Anlamsızlık olarak yalnızlık --


           Hayatın özüne ve kendi özüne yaptığın yolculuklar sırasında yere düşmen veya tökezlemen sonucu gözlerini etrafa diktiğin ve sana elini uzatacak bir el aradığın zaman, kendi özüne sapladığın ilk bıçak darbesi niteliğini alacaktır bu davranışın: yalnız kalmak, yardımsız kalmak anlamına gelmeyecektir hiçbir zaman, ya da başka bir bedenden uzak kalmak; yol sana bunlardan daha fazlasını sunacaktır, ki sen bunları hak edene kadar çok fazla çamura bulanacaksın. 'Şey'in iyi olması, onu hak edeceğin anlamına gelmeyecektir, ya da kötü olması onu hak etmeyeceğin; “iyi” ya da “kötü” olarak nitelendirilen ahlakın sıradüzeni içerisinde, sen kendi özüne doğru gittikçe ahlaksız olarak nitelendirilebilirsin.

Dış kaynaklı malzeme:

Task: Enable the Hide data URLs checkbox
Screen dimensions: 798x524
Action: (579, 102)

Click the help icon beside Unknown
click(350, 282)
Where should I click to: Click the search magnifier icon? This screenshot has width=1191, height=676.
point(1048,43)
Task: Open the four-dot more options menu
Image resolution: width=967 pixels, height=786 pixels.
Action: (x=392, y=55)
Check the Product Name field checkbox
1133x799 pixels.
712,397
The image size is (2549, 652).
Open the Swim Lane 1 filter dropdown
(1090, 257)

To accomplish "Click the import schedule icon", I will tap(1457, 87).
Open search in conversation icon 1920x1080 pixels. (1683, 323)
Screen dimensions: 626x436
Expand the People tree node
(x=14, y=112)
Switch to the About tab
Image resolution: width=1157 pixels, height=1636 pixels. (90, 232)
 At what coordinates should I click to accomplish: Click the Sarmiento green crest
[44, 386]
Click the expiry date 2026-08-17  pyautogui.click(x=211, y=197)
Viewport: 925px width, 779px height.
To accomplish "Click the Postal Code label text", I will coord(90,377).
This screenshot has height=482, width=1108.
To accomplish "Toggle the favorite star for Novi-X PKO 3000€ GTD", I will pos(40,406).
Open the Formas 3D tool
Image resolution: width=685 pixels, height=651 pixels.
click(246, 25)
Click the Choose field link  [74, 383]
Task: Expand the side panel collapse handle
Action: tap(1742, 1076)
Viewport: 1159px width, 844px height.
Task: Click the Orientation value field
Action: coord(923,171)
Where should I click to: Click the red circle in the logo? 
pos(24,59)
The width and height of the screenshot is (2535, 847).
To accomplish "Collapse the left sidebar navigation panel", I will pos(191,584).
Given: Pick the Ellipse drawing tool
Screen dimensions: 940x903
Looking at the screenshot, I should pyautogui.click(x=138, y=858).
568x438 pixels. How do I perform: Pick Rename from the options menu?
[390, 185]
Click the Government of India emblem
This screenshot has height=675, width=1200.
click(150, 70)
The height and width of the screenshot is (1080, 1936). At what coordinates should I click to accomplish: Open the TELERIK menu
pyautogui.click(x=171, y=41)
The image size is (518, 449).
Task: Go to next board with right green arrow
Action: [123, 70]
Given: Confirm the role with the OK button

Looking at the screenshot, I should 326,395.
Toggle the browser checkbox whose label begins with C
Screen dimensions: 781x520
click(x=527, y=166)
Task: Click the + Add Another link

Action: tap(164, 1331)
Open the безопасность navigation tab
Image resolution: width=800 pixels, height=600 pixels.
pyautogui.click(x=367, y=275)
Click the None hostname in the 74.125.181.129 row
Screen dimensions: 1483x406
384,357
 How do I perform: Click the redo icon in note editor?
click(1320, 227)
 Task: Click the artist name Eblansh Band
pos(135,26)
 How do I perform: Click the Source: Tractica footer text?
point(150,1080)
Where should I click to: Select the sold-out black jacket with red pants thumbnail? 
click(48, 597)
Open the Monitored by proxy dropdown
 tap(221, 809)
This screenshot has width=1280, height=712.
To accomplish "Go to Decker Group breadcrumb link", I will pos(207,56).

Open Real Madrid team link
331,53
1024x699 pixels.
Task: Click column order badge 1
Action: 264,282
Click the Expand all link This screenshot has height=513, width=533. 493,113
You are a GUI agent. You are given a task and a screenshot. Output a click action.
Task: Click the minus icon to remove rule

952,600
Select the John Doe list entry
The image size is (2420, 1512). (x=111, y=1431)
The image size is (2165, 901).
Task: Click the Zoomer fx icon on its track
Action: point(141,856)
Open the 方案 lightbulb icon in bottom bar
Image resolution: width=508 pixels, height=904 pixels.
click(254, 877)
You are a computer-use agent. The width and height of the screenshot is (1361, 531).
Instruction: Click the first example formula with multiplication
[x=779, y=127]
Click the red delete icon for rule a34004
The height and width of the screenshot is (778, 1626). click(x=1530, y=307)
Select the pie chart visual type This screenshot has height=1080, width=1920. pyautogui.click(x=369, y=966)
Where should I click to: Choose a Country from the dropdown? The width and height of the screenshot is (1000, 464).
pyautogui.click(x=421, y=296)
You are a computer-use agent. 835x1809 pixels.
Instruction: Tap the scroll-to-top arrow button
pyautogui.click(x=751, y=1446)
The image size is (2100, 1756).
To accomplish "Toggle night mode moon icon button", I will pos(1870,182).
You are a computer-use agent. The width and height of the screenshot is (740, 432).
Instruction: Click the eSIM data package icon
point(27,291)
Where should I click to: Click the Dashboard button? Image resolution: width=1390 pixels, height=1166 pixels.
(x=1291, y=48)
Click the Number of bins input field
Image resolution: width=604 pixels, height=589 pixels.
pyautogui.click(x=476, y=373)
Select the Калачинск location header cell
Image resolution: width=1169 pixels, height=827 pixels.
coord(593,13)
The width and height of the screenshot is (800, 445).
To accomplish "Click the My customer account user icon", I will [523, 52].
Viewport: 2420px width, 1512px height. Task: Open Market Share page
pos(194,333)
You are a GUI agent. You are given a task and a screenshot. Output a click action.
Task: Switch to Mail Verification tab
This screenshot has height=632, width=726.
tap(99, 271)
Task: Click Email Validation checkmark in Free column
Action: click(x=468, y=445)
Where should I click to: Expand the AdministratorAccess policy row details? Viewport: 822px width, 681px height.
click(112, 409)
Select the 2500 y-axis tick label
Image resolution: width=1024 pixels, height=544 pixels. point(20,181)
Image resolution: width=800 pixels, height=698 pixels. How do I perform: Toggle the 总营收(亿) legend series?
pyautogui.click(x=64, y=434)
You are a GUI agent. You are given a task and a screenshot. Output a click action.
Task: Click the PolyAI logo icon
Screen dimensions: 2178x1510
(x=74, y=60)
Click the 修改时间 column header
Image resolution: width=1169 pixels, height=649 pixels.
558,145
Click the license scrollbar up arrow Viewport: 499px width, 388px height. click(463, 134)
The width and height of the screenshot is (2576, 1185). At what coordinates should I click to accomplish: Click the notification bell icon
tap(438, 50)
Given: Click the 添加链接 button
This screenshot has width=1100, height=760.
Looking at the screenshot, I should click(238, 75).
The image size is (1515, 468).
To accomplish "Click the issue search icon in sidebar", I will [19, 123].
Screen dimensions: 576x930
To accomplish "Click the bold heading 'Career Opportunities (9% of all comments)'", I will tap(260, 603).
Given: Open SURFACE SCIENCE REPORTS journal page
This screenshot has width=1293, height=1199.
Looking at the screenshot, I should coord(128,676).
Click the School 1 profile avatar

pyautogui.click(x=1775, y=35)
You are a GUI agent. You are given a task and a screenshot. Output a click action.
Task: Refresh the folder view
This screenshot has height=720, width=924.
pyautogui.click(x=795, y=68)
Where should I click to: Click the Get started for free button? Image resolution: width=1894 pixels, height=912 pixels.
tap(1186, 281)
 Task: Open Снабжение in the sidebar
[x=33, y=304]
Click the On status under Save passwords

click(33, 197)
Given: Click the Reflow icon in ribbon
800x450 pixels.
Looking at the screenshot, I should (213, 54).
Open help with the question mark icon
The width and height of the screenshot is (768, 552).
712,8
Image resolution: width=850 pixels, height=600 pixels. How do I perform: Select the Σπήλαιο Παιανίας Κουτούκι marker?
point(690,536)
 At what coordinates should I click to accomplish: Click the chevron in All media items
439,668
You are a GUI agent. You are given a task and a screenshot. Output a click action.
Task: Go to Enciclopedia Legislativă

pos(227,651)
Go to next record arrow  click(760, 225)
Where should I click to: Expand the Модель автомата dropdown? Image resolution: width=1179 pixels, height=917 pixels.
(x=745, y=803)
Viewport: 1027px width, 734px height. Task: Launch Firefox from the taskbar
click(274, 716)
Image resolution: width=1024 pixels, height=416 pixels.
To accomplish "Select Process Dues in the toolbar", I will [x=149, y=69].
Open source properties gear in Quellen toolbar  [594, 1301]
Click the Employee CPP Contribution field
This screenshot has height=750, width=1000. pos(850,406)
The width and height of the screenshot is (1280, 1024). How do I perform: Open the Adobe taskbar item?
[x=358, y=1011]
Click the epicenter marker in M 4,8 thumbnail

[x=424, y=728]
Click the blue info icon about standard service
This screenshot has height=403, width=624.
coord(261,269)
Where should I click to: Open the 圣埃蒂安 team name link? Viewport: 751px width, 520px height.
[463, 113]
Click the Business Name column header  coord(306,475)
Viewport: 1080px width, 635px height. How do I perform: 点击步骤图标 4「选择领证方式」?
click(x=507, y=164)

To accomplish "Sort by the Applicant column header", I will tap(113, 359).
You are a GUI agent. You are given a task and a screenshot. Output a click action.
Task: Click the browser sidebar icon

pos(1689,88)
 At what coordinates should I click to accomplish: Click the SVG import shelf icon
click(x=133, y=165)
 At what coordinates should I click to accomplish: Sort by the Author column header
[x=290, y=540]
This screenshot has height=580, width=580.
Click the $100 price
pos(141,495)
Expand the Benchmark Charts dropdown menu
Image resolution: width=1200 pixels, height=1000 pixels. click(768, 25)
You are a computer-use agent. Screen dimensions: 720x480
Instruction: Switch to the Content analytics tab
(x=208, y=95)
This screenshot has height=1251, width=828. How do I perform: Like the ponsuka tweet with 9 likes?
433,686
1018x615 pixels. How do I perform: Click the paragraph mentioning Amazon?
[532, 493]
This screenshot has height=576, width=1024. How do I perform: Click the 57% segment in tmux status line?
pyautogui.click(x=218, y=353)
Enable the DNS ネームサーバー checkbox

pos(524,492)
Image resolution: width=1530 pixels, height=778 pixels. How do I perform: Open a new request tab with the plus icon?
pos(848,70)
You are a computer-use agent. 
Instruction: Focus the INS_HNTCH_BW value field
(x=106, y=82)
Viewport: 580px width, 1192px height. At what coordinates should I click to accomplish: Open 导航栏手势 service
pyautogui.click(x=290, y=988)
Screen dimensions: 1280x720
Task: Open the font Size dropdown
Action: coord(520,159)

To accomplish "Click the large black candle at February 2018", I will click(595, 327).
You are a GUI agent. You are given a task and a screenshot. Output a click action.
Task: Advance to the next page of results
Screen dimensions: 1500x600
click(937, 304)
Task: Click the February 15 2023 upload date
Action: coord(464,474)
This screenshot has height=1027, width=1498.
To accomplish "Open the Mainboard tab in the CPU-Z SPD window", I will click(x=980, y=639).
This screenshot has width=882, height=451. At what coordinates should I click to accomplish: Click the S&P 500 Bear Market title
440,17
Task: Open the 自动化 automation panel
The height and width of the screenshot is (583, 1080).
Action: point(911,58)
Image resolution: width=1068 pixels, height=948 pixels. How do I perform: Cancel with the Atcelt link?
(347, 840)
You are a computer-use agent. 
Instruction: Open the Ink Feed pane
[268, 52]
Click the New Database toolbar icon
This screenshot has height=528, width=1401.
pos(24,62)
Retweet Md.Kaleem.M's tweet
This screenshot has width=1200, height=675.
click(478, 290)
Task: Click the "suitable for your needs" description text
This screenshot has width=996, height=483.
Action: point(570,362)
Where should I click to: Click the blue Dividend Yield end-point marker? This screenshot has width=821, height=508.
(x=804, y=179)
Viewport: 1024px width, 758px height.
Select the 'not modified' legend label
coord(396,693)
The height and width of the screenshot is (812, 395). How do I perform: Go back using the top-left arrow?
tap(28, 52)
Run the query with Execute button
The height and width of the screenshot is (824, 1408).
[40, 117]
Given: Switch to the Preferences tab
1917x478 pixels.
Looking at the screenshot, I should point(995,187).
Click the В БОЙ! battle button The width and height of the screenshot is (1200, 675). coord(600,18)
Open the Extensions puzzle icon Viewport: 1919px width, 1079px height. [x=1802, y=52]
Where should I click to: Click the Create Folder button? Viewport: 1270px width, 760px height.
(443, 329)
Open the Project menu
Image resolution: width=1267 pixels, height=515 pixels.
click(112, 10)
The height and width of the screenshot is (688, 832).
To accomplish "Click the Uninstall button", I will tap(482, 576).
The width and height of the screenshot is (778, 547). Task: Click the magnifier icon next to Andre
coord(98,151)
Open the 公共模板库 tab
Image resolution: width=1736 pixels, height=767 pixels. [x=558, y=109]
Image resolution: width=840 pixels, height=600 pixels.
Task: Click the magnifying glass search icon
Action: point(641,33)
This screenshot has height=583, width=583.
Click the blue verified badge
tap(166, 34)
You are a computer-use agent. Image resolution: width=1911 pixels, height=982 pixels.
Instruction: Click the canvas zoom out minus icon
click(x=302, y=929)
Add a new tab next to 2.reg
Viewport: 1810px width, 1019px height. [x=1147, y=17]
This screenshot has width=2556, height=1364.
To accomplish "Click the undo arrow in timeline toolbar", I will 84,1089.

          Bir yere varmak için başka bir yerden uzaklaşman gerektiği gibi; özüne/öze doğru yaptığın eylem sırasında öze doğru attığın her adım başlangıcından, başlangıcında bulunanlardan bir adım daha öteye atacak/uzaklaştıracaktır – yalnızlığın temelinde de bu yatmaktadır – ancak kişi başlangıcın sonuna yaklaştığında ne için bir eylem içerisinde, bir çaba sarfı içerisinde olduğunu anlayacaktır;  – yalnız cesurlar yolun sonundaki havucu görmeden eyleme geçebilecektir – Sana uzanan ele doğru bir adım atman gerecektir, ki bu eylemde seni amacından uzağa itecektir; çabaların vakit kaybına uğrayacak, zaman içerisinde savrulup gidecektir; sana uzanan elin sana hiçbir şey katmayacağı ve senden birçok şey götüreceği gerçeğinin asla değişmeyeceği gibi. Sen ki oturur bu yolda soluklanmaya çalışırsan; her canlı gibi soluklanma gafleti içerisinde bulunmak zamanın soğuk tokadını yemek anlamına gelecektir ki – duraksadığın bu vakit senin yalnızlığını soluduğun vakit olacaktır: bu duygu hezeyanı seni korkutabilir ve amacını görmek isteyebilirsin; hataya düşmen de bundan olacaktır.      
           Yaptığın/yapacağın her hata seni yanılgıya düşürür; yanılgı şudur ki sen, tökezleyeceğini sanırken bu yanılgı seni geriye fırlatır; geri kalmak, zamanını kaçırmak ahlak ve onun sıradüzeni içerisinde yaşayanlarla birlikte geride kalman olacaktır; bu durum da seni benliğinden uzaklaştıracak, kalıba sokacaktır. Yalnızlık dünya üzerinde az kişiye bahşedilmiştir ki bu hediyenin farkına tanık olamayanlar yitip gitmiş –yitip gidecektir—ki yalnızlık hediyesi sırasını savmıştır. Yalnızca ayı görenler, parlak yüzünün değerinin nasıl var olduğuna anlam veremeyeceklerdir; bu anlamsızlık onları çürütürken güneşin parlaklığına hiçbir etki etmeyecektir. Güneş sönerse ancak ayın yüzündeki anlamsızlıklar anlam bulacaktır akıllarda.